Paul Ryan: Entitlement reform is the policy goal that ‘got away’

House Speaker Paul Ryan said he decided to retire in part because he was able to accomplish many of his top goals, including a massive overhaul of the tax code.

But Ryan admitted to The Weekly Standard’s Steve Hayes on Monday that he’ll leave Congress next year without having reformed the nation’s entitlement programs, which he has been working to do since arriving in Congress in 1999.

“The one thing that got away from us, which is my signature issue, is entitlement reform,” Ryan, R Wis., told Hayes at the Midwest Conservative Summit, sponsored by The Weekly Standard and held in Wisconsin.

Ryan has long proposed curbing the growth of Medicare, Medicaid, and Social Security, but he’ll leave Congress after his term ends, leaving the goal unfinished. The nation’s entitlement programs have not been reduced in any significant way despite the GOP governing both Congress and the White House since 2017.

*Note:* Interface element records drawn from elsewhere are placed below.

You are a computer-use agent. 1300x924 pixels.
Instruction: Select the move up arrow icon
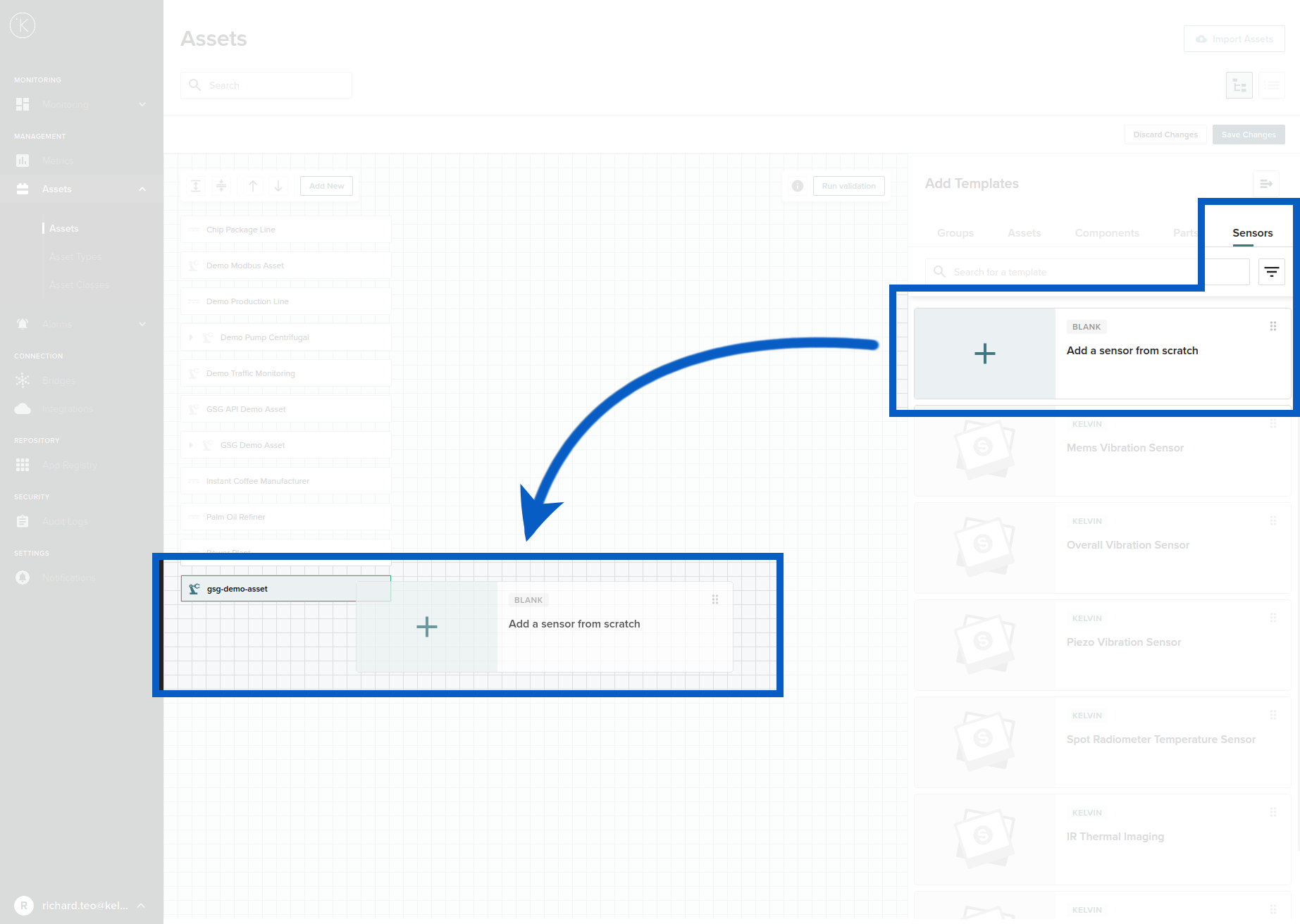point(252,185)
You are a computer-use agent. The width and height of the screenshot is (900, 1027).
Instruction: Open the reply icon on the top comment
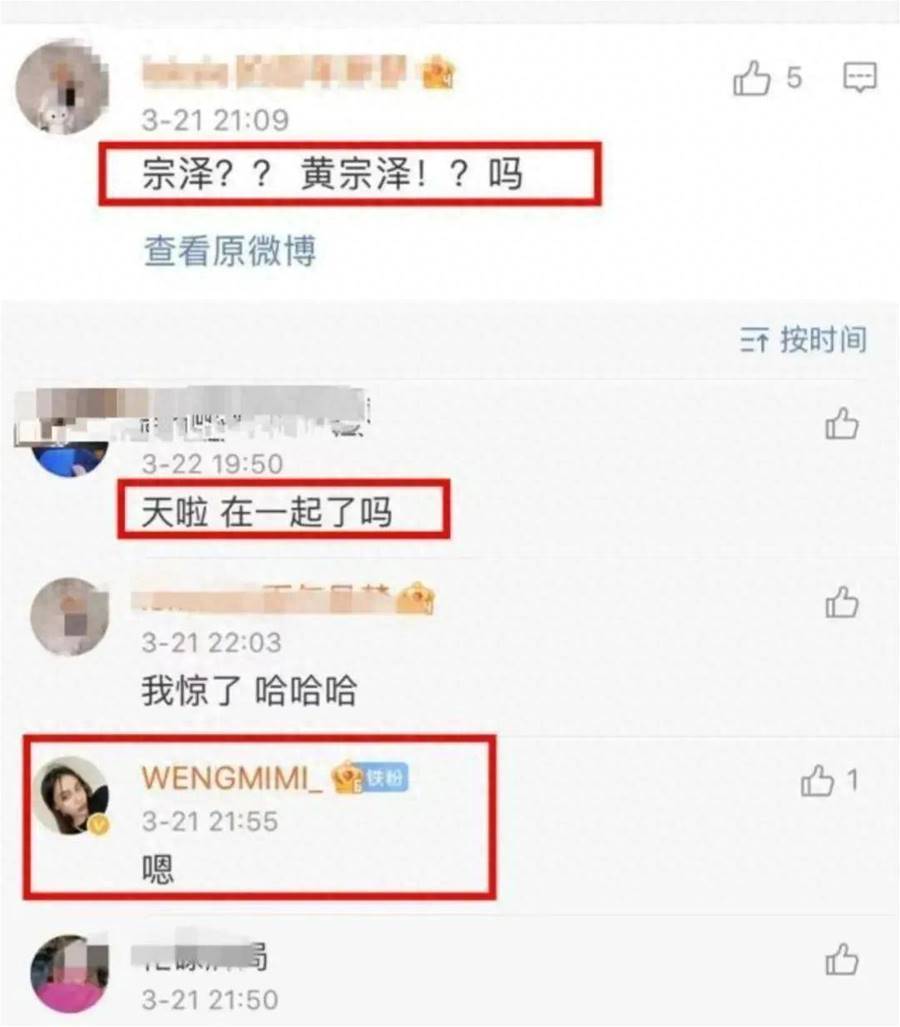click(x=859, y=78)
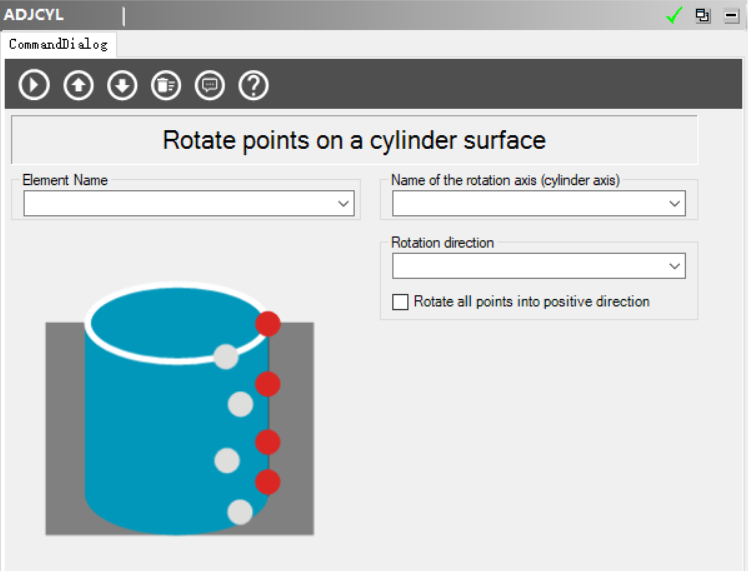Click the topmost red point on cylinder
Image resolution: width=748 pixels, height=571 pixels.
point(268,324)
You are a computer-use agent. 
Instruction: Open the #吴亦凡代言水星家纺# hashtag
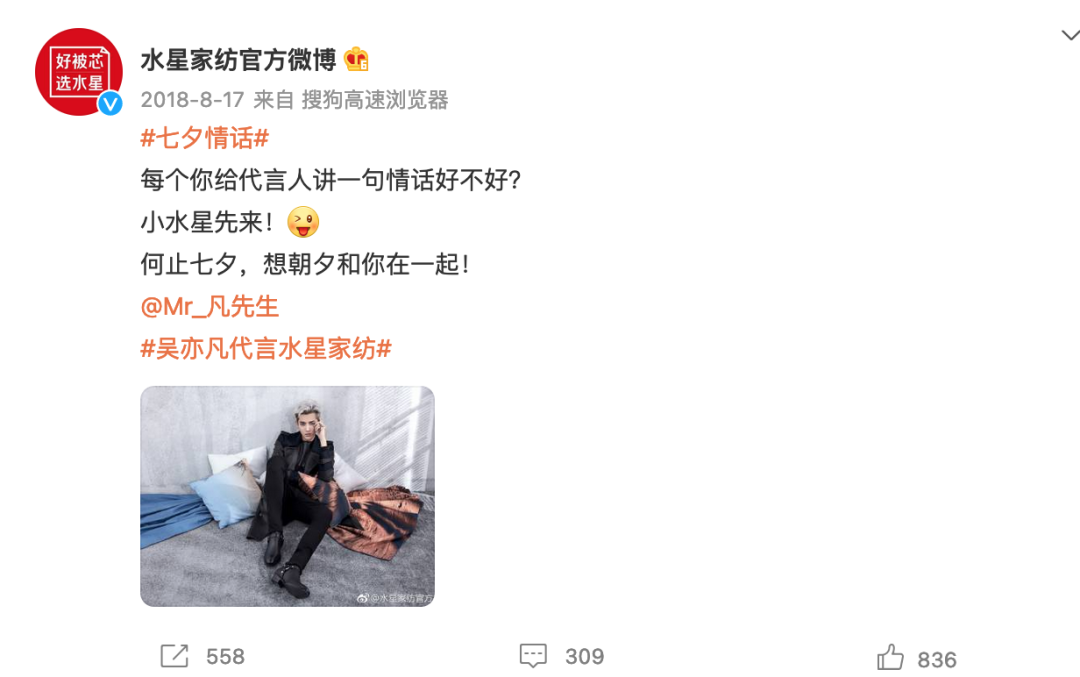pos(267,348)
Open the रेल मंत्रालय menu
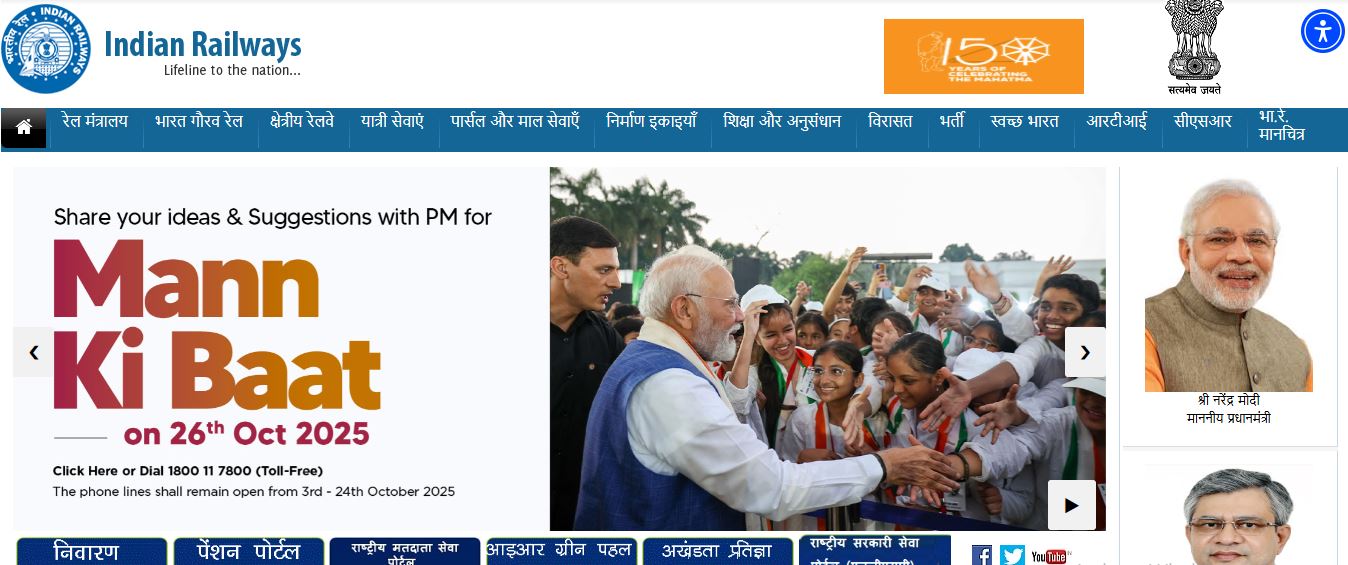The width and height of the screenshot is (1348, 565). (95, 122)
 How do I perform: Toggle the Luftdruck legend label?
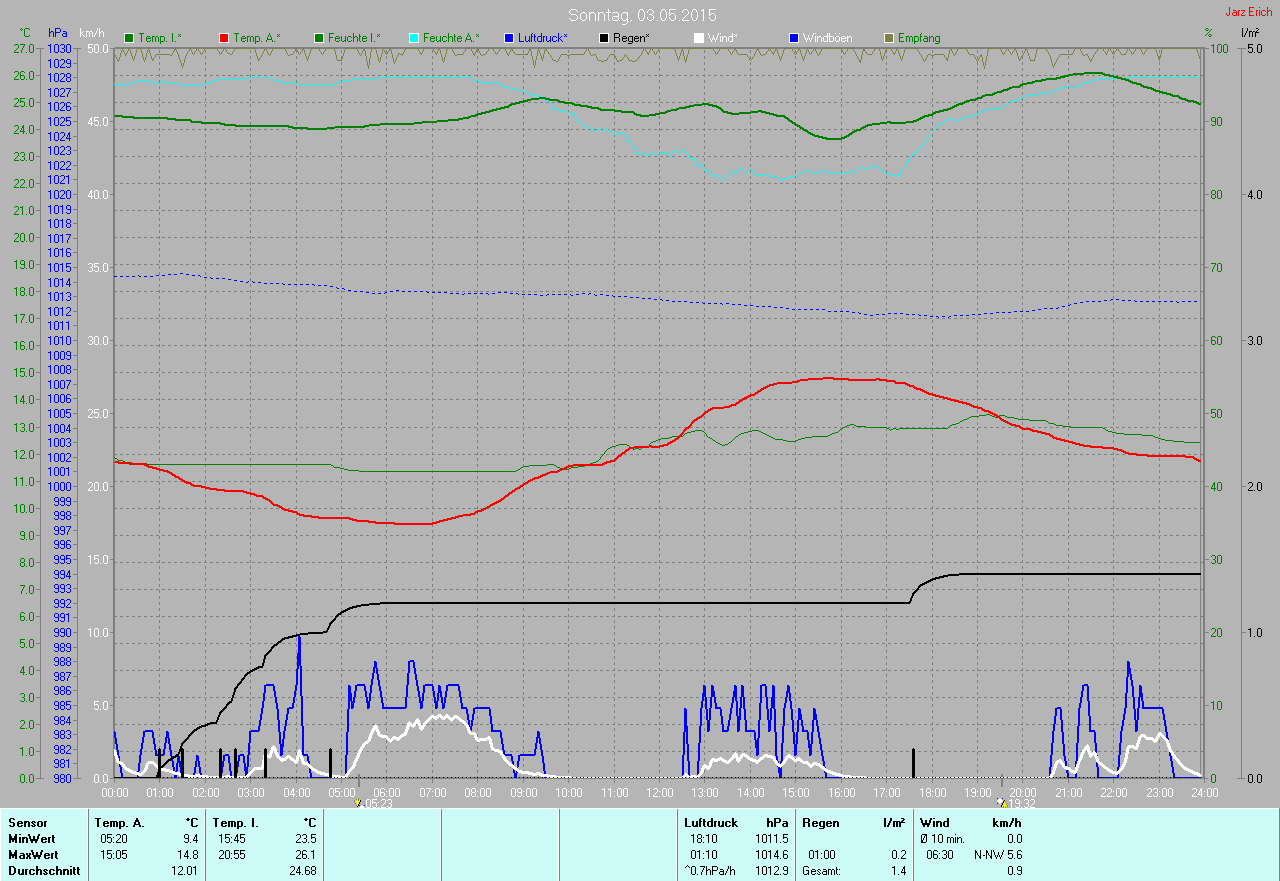click(x=543, y=38)
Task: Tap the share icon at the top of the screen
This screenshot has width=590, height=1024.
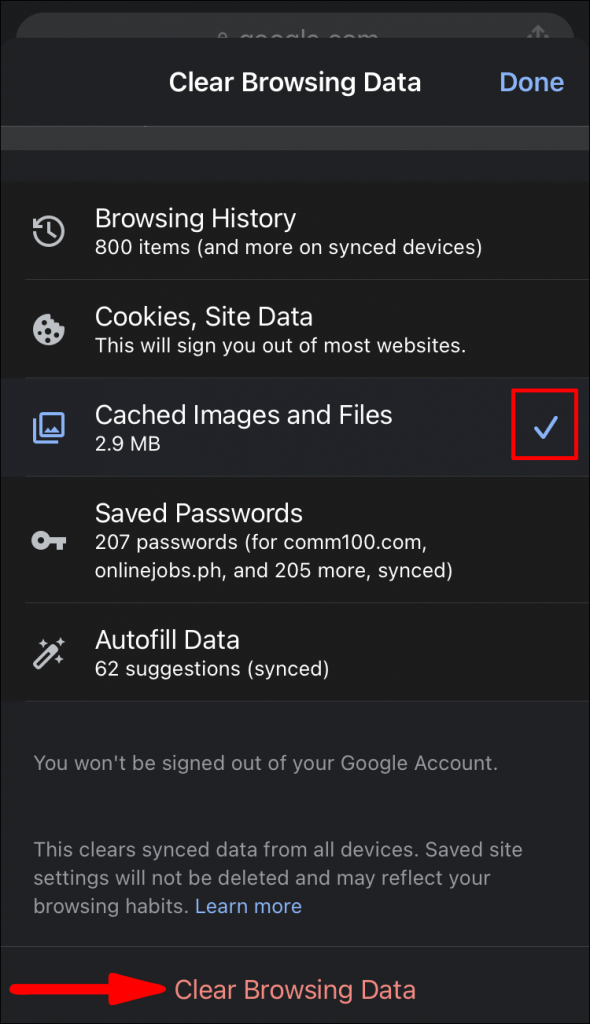Action: point(537,33)
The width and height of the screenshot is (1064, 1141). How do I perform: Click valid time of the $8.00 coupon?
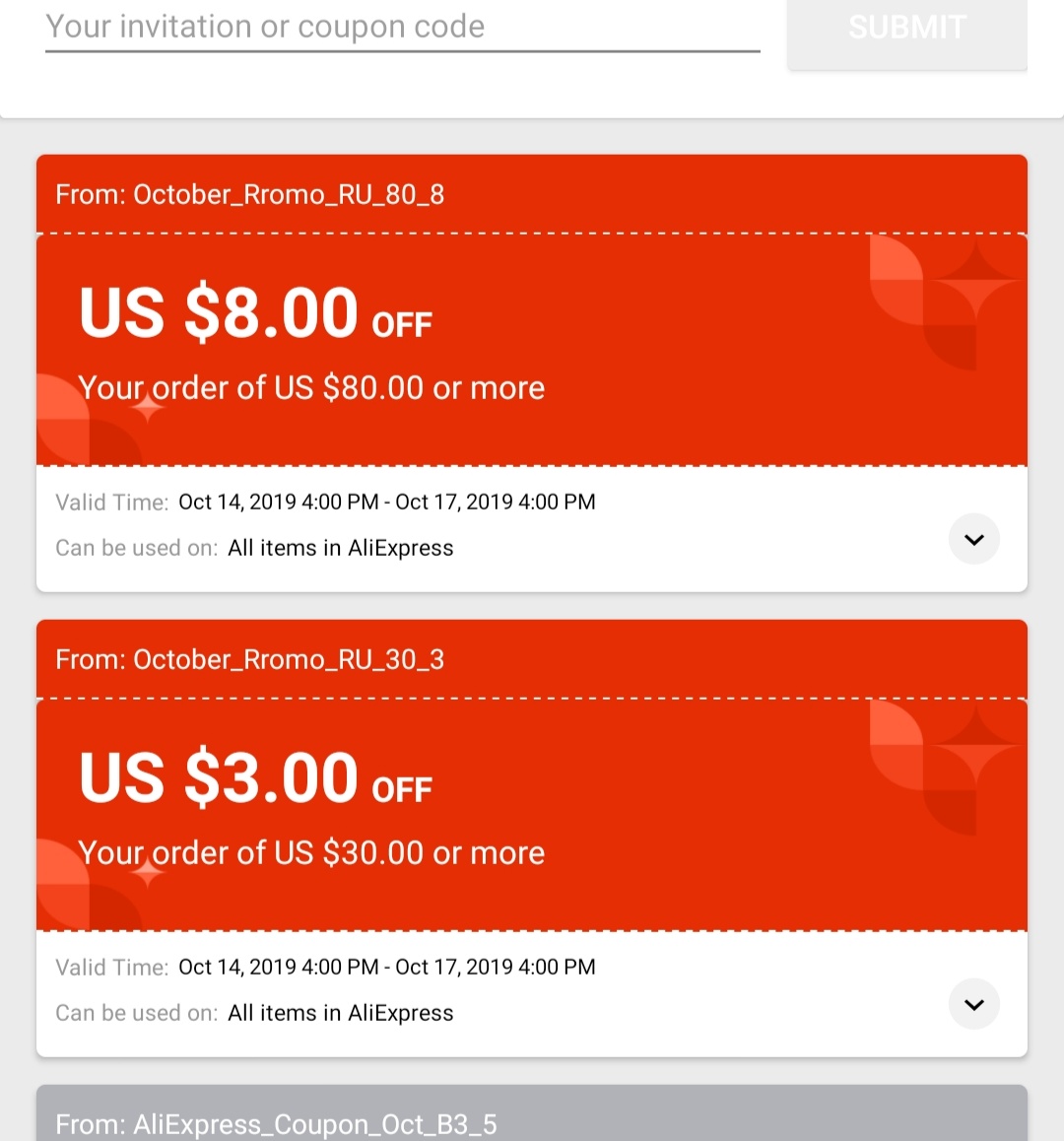[x=386, y=503]
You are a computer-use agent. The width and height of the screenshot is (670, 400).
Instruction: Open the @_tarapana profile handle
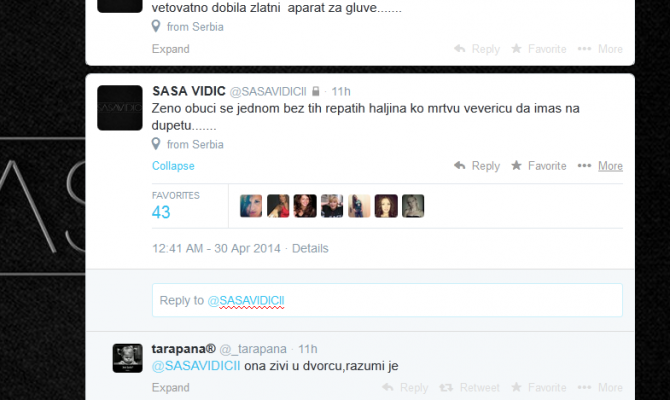pos(253,349)
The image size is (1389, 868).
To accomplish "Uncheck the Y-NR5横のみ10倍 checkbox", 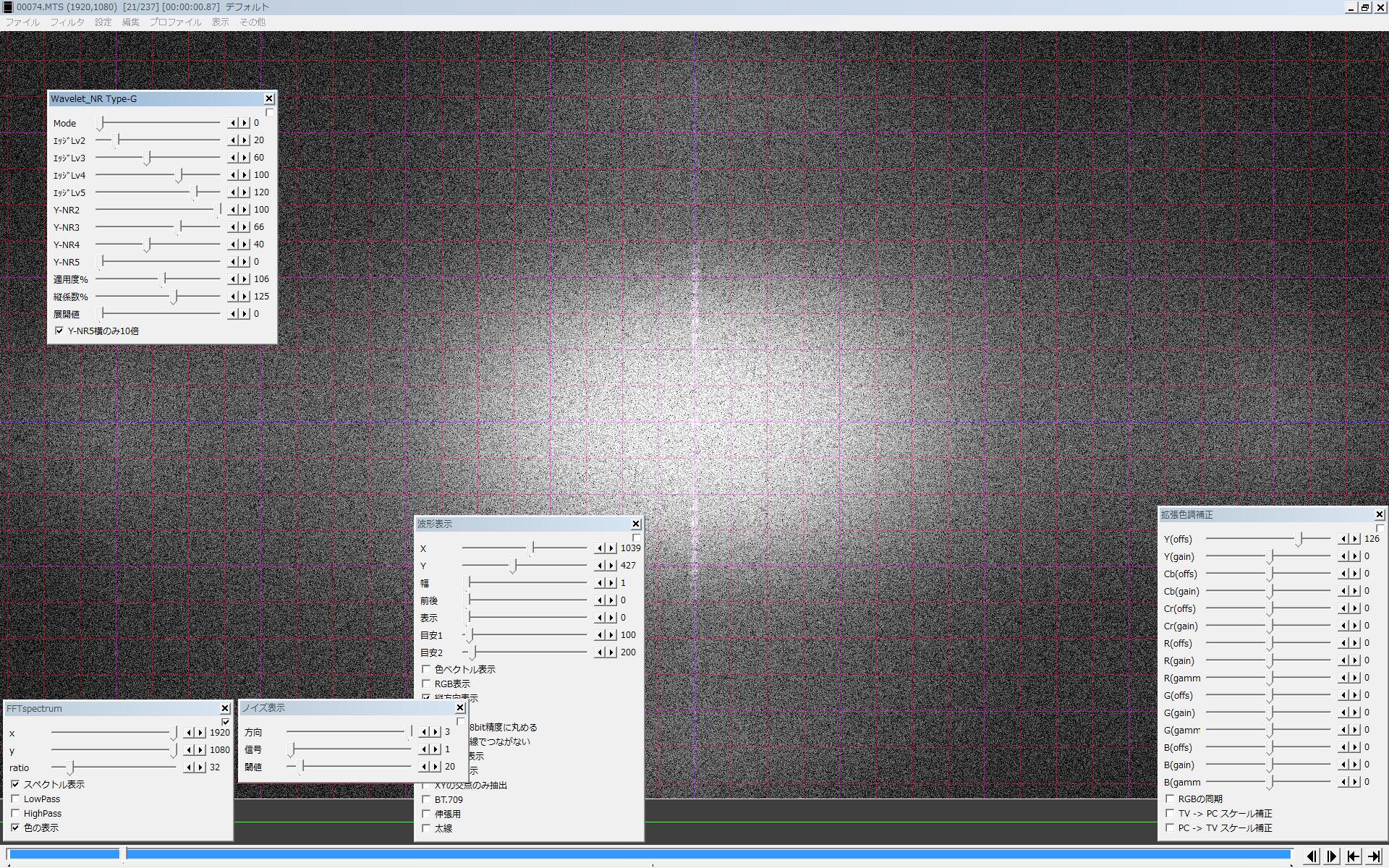I will 59,331.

Ryan said the reforms, which have passed in GOP-authored budgets over the years, have never cleared the Senate and faced opposition by former President Barack Obama.

President Trump has also resisted entitlement reform, and excluded it from the administration’s budget proposals.

“I do believe we have built a foundation for entitlement reform among grassroots Republicans, and House Republicans,” Ryan said. “That foundation, I would have hoped would have realized success by now.”

The 2018 House GOP budget, which never became law, would have cut $200 billion in mandatory spending.

Ryan said the House-passed healthcare reform bill would also have reformed the growth of Medicaid and replaced Obamacare, which is a new entitlement program. But the bill failed to make it through the Senate, blocked in part by Sen. John McCain, R-Ariz., who voted against it.

“I’m really encouraged we did our job and passed it in the House and it is discouraging that that bill failed by basically a vote in the Senate,” Ryan said. “Had that bill gotten done, we would have done it all, more or less.”

Ryan said he talks to Trump often about why entitlement reform is necessary. He believes the president will try to tackle entitlement reform, even though Trump has mostly rejected the idea because “he knows the math.”